In another small workshop producing electronic equipment parts in Madras, general lighting was also poor. The windows and doors and their north-facing glass should have been sufficient for general lighting in the daytime, but the walls, windows and doors were all dirty. Hence it was decided to clean all the walls and windows and to give the walls a coat of primer and two coats of white paint. As a result, the general lighting conditions improved remarkably. Productivity increased slightly with less complaints of fatigue from workers. The total cleaning and painting cost was US$ 350. The cleaning charges per month were estimated to be US$ 10.
Figure 65: Skylights and windows cleaned and ceilings and walls white painted.
Case 39: Lowering lights
The sewing and knitting sections of a garment firm in the Philippines, with about 65 workers, were affected by poor lighting. Women workers at the sewing and knitting sections on the second floor, and male workers at the knitting section on the ground floor complained of low levels of lighting. The rather high rate of rejected knitted and sewn products seemed in part to be related to the poor lighting. When a foreman talked with the workers, they pointed out the very high positions of fluorescent lamps. There were six pairs of fluorescent lamps on the ceiling of the knitting section, but they were too high and not adequately located in relation to the workers' positions. Using sixty metres of wire, the fluorescent lamps at the two sections were lowered and relocated at more appropriate positions.

# Stated problem A
Collect every row below that contains the word "KitchenAid".

# Data to use
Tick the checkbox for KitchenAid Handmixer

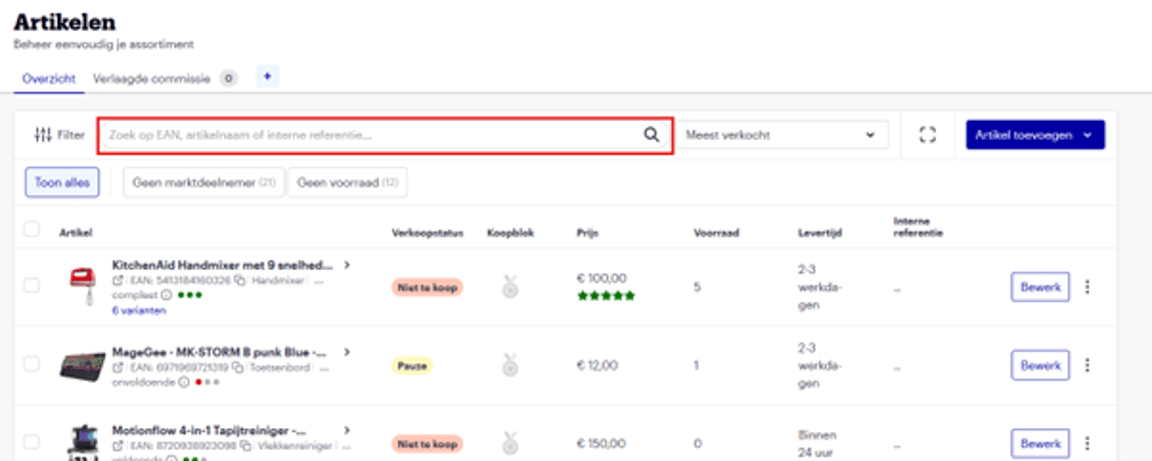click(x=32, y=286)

--

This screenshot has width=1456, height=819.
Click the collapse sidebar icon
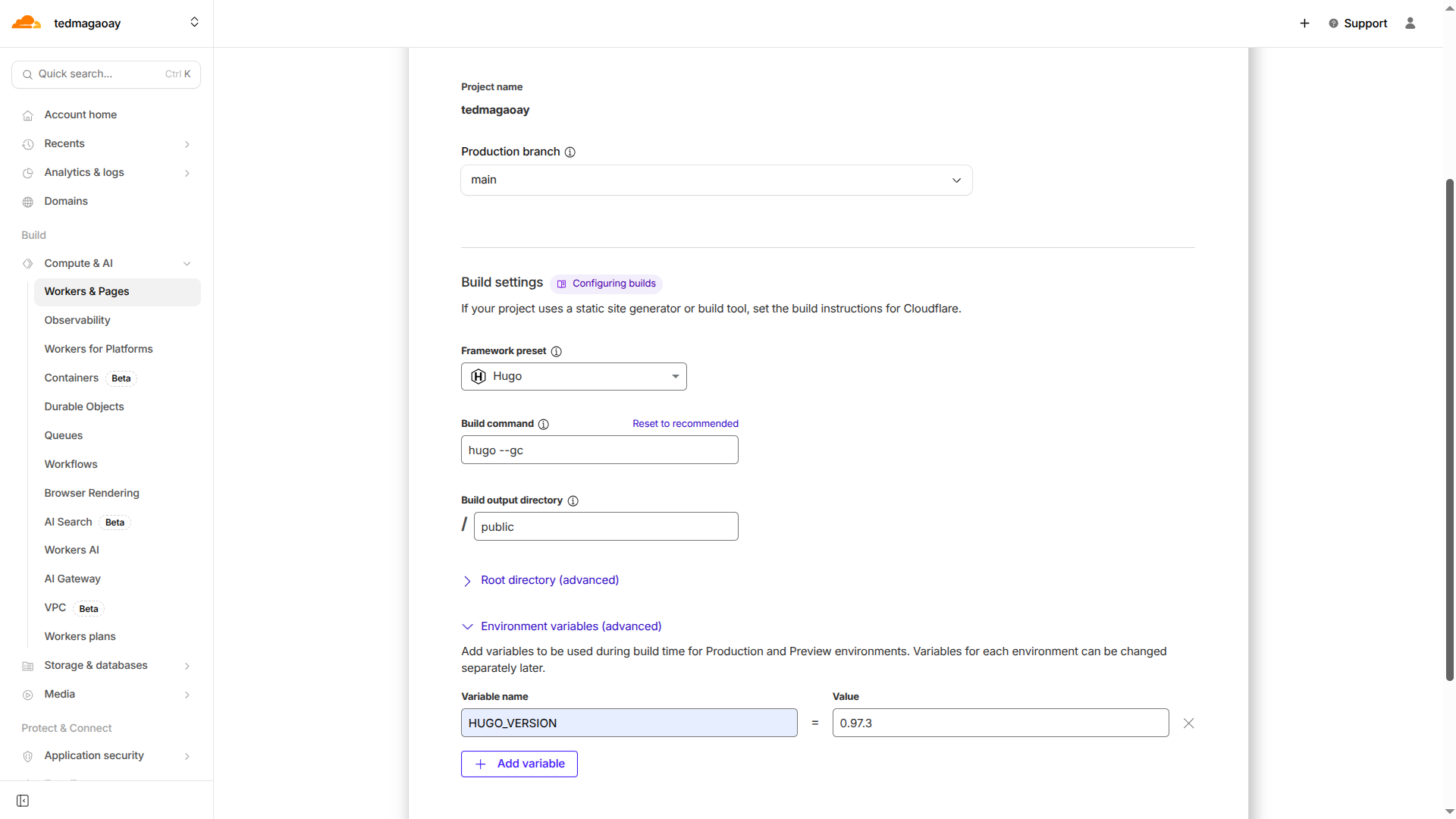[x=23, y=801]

# Stated problem B
In the passage on workshop lighting, what was the total cost of cleaning and painting at the Madras workshop?

# Exercise response A
Tick the checkbox for KitchenAid Handmixer

# Exercise response B
US$ 350